→ Entries provided:

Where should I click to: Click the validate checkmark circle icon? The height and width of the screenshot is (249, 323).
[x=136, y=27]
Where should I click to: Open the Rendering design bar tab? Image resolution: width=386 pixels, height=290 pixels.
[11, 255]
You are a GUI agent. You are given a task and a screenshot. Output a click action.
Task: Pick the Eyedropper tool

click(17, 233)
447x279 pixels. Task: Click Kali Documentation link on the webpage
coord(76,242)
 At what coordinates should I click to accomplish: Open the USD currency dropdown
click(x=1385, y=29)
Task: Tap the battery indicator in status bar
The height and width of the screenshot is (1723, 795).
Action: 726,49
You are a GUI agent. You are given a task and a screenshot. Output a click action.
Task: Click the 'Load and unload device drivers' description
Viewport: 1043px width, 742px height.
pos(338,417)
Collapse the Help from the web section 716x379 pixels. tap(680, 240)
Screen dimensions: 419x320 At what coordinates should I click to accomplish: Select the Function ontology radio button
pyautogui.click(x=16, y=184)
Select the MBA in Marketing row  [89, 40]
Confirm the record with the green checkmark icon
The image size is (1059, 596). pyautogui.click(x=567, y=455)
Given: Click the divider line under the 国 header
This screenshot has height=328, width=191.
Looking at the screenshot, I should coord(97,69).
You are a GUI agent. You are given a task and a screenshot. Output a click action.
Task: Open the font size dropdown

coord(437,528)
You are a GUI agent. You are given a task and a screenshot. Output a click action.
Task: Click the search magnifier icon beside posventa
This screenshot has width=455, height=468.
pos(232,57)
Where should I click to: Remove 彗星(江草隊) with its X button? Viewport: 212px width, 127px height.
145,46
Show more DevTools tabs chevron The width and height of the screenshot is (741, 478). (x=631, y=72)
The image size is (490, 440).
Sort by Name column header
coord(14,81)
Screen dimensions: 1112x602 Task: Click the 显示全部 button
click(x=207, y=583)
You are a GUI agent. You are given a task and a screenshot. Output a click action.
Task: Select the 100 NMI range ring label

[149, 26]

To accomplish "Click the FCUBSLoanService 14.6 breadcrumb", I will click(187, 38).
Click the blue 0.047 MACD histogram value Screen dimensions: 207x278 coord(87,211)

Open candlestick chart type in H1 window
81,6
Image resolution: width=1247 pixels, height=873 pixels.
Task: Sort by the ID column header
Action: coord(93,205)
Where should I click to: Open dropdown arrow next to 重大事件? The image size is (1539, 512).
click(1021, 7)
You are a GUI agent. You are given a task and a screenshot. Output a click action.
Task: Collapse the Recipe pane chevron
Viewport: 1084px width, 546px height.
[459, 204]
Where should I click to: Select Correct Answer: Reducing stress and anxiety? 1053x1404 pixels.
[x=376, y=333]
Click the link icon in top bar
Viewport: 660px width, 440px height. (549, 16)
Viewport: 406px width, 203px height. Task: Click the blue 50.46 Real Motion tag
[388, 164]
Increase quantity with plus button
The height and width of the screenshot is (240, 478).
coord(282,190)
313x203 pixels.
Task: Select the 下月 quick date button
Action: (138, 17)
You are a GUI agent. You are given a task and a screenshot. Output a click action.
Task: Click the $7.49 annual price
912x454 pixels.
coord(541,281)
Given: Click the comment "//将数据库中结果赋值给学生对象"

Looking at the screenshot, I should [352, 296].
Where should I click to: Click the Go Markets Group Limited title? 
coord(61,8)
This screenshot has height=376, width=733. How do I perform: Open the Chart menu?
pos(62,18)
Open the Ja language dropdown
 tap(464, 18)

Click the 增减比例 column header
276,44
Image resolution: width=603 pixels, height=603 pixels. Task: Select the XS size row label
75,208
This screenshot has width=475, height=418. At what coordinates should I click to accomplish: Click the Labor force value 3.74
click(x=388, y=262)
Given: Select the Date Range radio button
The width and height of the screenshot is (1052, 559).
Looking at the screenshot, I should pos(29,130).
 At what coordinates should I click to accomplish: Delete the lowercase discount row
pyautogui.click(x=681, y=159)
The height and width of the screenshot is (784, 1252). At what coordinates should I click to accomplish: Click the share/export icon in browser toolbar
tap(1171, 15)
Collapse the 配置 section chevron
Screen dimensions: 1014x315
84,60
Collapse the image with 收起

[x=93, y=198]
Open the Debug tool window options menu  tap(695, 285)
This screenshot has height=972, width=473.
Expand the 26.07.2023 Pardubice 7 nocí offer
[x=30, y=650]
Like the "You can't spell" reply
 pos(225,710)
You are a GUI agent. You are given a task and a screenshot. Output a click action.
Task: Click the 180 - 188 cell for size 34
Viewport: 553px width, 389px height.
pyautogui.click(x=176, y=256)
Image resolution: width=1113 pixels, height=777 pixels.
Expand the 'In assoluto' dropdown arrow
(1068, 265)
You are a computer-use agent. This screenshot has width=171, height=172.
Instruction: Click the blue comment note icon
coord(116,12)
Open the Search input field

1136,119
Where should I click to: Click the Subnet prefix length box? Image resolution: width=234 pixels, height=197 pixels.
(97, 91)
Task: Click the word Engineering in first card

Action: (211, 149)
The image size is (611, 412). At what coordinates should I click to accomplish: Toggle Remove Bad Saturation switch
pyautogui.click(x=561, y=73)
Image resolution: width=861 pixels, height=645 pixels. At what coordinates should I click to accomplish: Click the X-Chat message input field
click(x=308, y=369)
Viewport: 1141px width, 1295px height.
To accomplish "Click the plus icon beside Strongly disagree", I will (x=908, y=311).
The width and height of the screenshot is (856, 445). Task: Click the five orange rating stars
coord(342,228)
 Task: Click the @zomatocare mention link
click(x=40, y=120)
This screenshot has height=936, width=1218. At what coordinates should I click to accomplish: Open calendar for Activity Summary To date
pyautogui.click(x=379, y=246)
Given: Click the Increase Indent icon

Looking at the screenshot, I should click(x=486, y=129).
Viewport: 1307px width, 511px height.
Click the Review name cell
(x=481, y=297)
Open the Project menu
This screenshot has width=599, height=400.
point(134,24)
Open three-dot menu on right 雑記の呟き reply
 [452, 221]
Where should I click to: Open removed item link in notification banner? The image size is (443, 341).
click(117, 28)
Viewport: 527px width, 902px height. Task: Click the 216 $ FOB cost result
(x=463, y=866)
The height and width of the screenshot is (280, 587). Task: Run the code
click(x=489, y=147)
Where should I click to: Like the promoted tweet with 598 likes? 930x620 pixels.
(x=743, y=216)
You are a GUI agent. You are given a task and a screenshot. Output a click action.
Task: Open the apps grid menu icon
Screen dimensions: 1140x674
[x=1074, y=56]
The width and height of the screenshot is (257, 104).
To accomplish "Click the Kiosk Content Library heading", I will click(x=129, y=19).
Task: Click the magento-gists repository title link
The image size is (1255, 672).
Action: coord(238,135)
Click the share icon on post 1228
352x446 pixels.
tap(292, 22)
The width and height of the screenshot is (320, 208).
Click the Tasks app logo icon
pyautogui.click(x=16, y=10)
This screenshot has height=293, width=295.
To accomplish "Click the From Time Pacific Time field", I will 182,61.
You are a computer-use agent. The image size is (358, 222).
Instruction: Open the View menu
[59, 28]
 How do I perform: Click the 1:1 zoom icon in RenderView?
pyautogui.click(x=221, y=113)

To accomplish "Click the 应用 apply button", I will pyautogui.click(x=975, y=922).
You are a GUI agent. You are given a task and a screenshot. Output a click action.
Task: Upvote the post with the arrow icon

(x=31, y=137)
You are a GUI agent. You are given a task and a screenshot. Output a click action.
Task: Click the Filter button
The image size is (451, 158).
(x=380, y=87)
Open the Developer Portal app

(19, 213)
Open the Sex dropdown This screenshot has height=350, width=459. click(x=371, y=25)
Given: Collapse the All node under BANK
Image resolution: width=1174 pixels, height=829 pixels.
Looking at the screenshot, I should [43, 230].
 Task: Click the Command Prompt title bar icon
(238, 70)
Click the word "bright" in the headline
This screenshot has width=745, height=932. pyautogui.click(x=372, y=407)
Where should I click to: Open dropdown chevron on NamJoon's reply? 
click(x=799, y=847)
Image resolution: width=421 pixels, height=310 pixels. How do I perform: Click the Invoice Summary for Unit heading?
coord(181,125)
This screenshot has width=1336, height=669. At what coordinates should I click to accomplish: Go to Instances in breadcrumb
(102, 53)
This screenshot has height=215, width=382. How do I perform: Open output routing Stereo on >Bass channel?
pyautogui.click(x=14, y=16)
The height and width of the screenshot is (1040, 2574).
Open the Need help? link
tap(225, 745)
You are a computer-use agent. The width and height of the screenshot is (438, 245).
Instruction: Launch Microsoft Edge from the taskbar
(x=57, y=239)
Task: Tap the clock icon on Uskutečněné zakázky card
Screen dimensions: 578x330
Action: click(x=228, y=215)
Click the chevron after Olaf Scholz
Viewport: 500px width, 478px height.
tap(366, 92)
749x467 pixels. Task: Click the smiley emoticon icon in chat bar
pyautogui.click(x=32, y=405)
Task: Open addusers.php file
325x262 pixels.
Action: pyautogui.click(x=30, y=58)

→ Work to be completed:
When you answer, output each line of the data exactly as given, from its first line up to and including the one with "Collapse the Help".

→ Answer to this problem:
Where should I click to: Click the validate checkmark circle icon? The height and width of the screenshot is (249, 323).
[x=136, y=27]
Where should I click to: Open the Rendering design bar tab? Image resolution: width=386 pixels, height=290 pixels.
[11, 255]
You are a GUI agent. You are given a task and a screenshot. Output a click action.
Task: Pick the Eyedropper tool

click(17, 233)
447x279 pixels. Task: Click Kali Documentation link on the webpage
coord(76,242)
 At what coordinates should I click to accomplish: Open the USD currency dropdown
click(x=1385, y=29)
Task: Tap the battery indicator in status bar
The height and width of the screenshot is (1723, 795).
Action: 726,49
You are a GUI agent. You are given a task and a screenshot. Output a click action.
Task: Click the 'Load and unload device drivers' description
Viewport: 1043px width, 742px height.
pos(338,417)
Collapse the Help from the web section 716x379 pixels. tap(680, 240)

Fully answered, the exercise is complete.